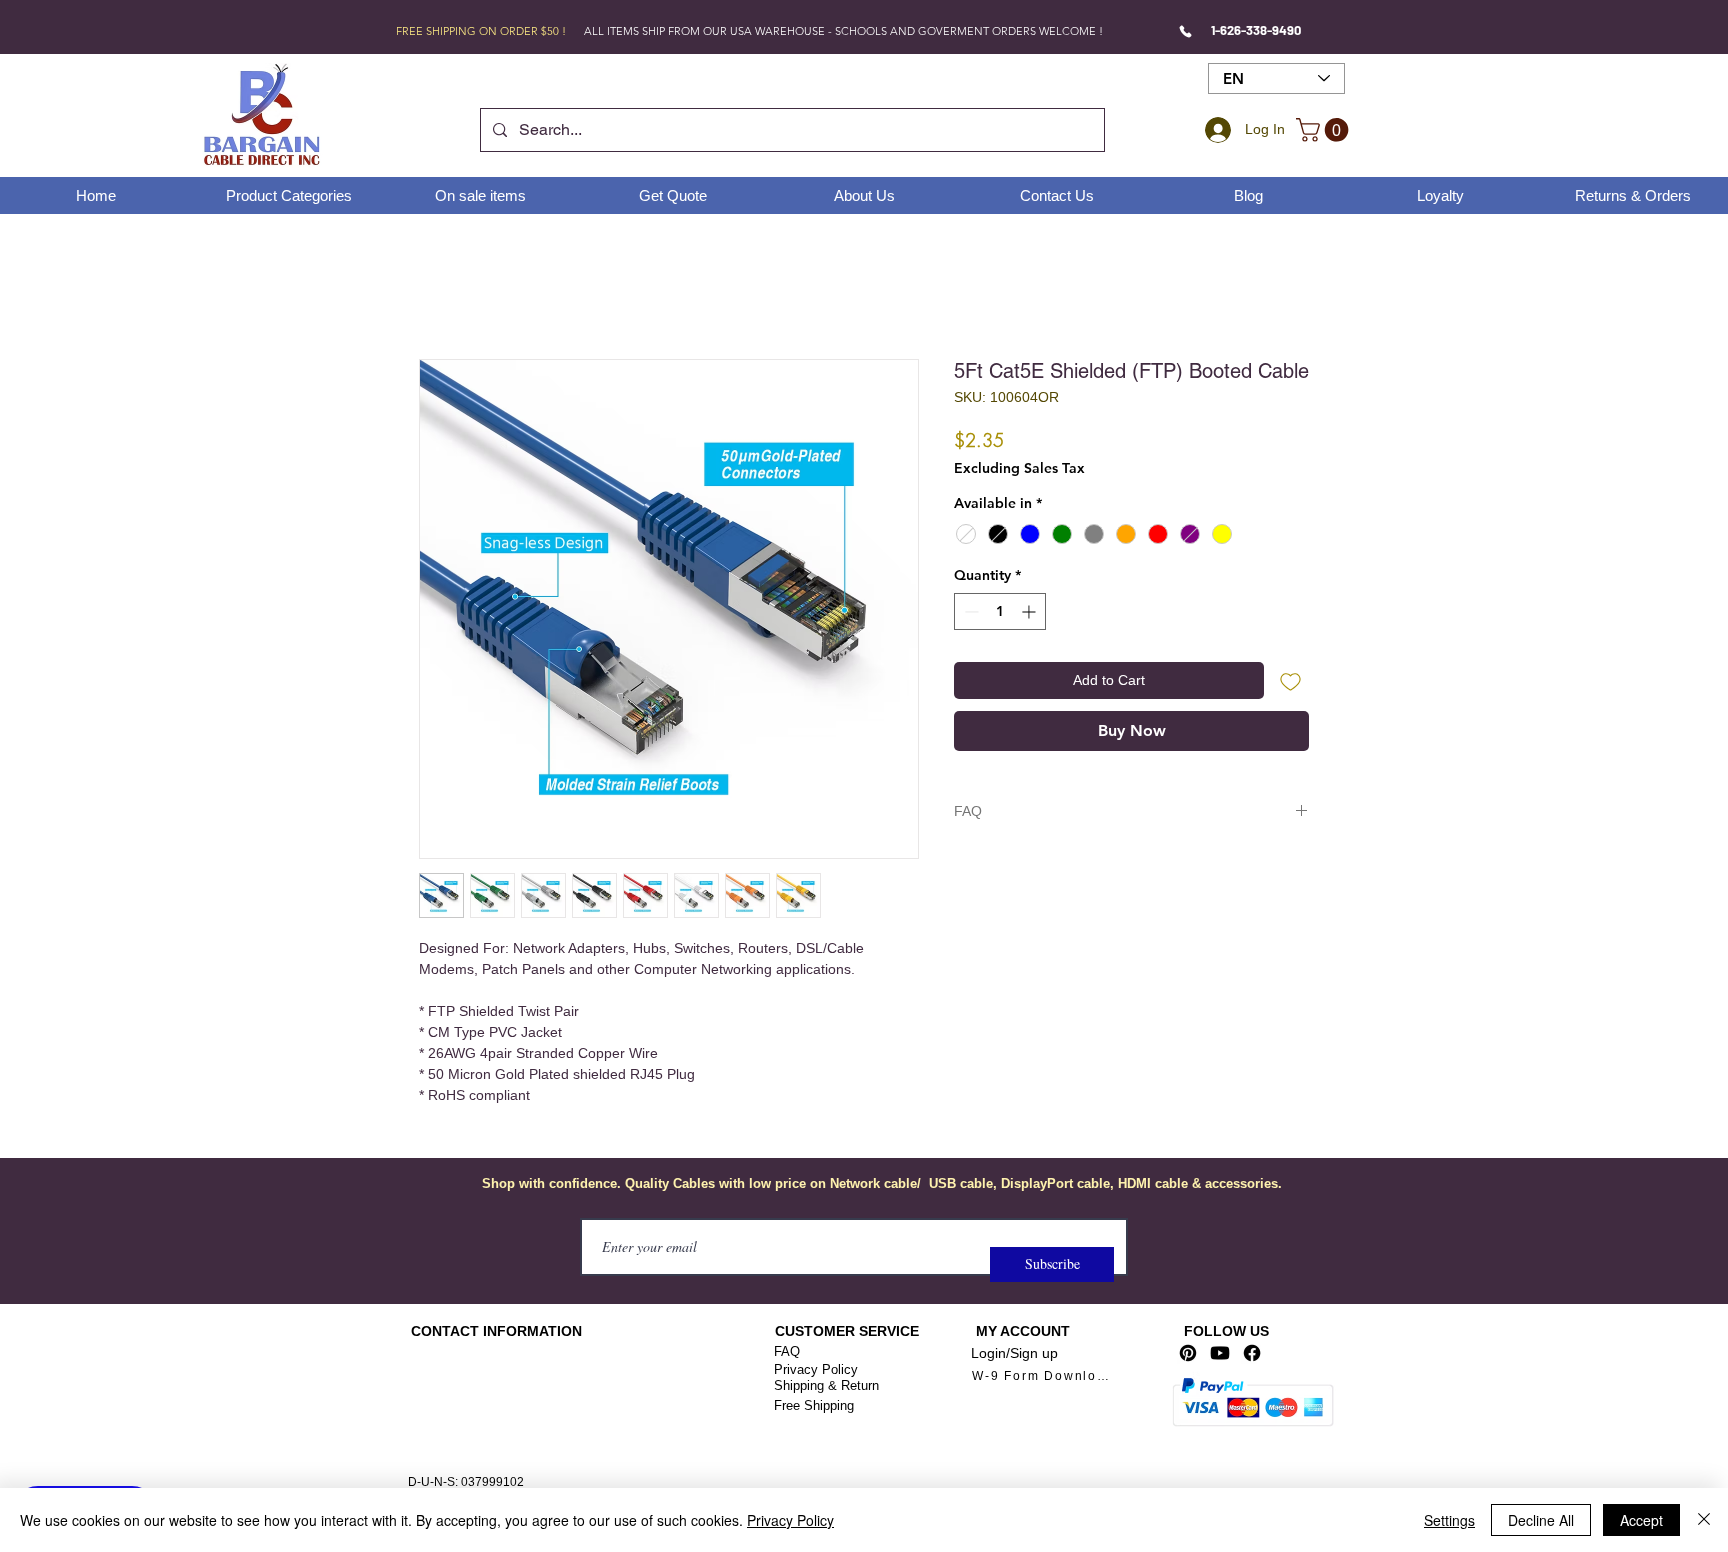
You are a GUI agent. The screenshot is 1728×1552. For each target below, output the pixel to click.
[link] (1325, 130)
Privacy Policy (816, 1369)
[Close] (1704, 1520)
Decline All (1541, 1520)
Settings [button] (1449, 1520)
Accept (1641, 1520)
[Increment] (1030, 611)
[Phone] (1185, 31)
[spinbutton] (1000, 611)
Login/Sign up (1014, 1353)
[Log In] (1215, 130)
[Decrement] (969, 611)
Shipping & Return (826, 1385)
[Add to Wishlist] (1290, 680)
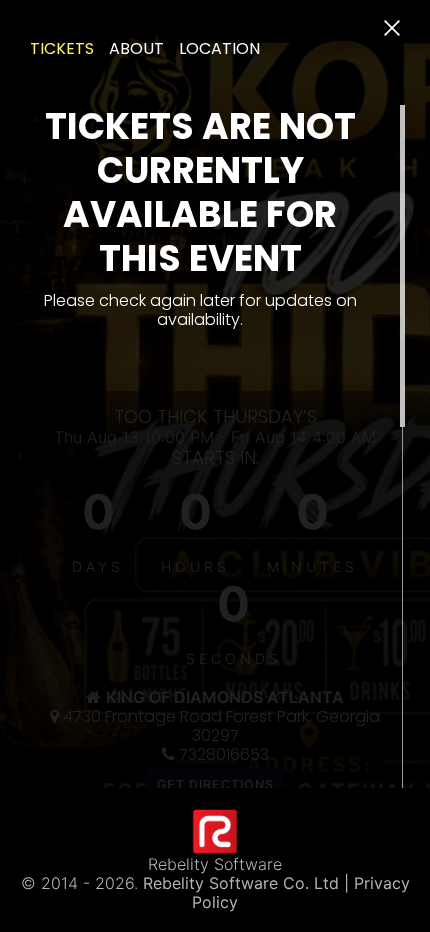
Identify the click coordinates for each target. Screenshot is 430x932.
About (136, 48)
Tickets (62, 48)
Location (219, 48)
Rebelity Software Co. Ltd (241, 883)
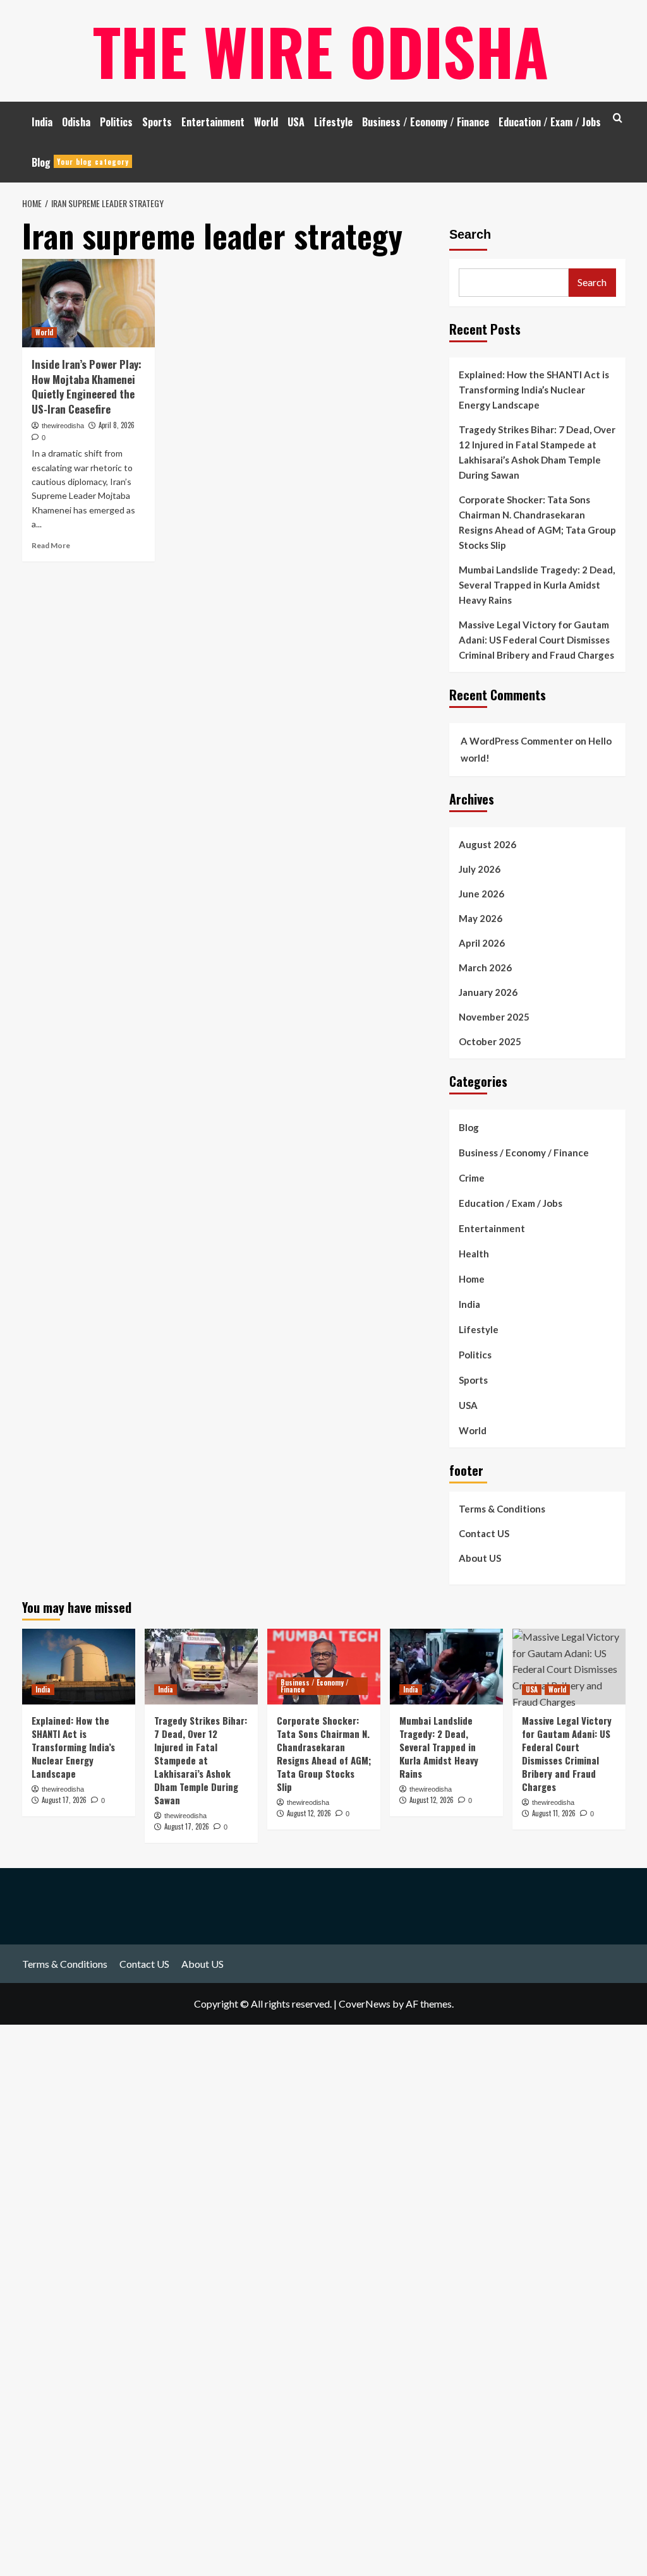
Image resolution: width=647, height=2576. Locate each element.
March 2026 (485, 967)
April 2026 (482, 943)
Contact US (484, 1533)
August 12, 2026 (309, 1813)
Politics (116, 121)
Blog (80, 162)
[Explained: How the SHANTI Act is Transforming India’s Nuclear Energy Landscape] (78, 1666)
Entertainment (213, 121)
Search (470, 234)
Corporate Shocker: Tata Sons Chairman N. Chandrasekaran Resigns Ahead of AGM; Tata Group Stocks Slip (537, 522)
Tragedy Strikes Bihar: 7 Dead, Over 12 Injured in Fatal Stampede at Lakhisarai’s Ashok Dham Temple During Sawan (537, 452)
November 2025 (494, 1016)
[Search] (618, 118)
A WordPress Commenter (517, 740)
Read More (51, 545)
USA (296, 121)
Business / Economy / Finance (425, 121)
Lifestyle (333, 121)
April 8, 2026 (117, 425)
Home (472, 1279)
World (266, 121)
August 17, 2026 (64, 1800)
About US (480, 1558)
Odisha (76, 121)
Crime (472, 1177)
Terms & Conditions (502, 1508)
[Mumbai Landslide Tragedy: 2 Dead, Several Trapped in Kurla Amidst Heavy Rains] (446, 1666)
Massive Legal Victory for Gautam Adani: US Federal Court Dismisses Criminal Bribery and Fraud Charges (536, 640)
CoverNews (364, 2004)
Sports (157, 121)
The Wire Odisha (320, 50)
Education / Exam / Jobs (550, 121)
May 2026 (480, 918)
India (42, 121)
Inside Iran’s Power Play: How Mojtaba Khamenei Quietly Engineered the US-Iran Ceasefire (87, 386)
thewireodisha (63, 425)
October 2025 (490, 1041)
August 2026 (487, 844)
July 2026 (479, 869)
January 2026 (488, 992)
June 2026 (481, 893)
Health (474, 1253)
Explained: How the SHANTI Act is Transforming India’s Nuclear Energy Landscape (534, 389)
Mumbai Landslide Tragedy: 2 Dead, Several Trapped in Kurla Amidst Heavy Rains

--

- Directions
Restate word for word only the lines above from the line containing "March 2026 (485, 967)" to the line containing "Business / Economy / Finance (425, 121)", both of them included.

- Finished task
March 2026 (485, 967)
April 2026 (482, 943)
Contact US (484, 1533)
August 12, 2026 (309, 1813)
Politics (116, 121)
Blog (80, 162)
[Explained: How the SHANTI Act is Transforming India’s Nuclear Energy Landscape] (78, 1666)
Entertainment (213, 121)
Search (470, 234)
Corporate Shocker: Tata Sons Chairman N. Chandrasekaran Resigns Ahead of AGM; Tata Group Stocks Slip (537, 522)
Tragedy Strikes Bihar: 7 Dead, Over 12 Injured in Fatal Stampede at Lakhisarai’s Ashok Dham Temple During Sawan (537, 452)
November 2025 (494, 1016)
[Search] (618, 118)
A WordPress Commenter (517, 740)
Read More (51, 545)
USA (296, 121)
Business / Economy / Finance (425, 121)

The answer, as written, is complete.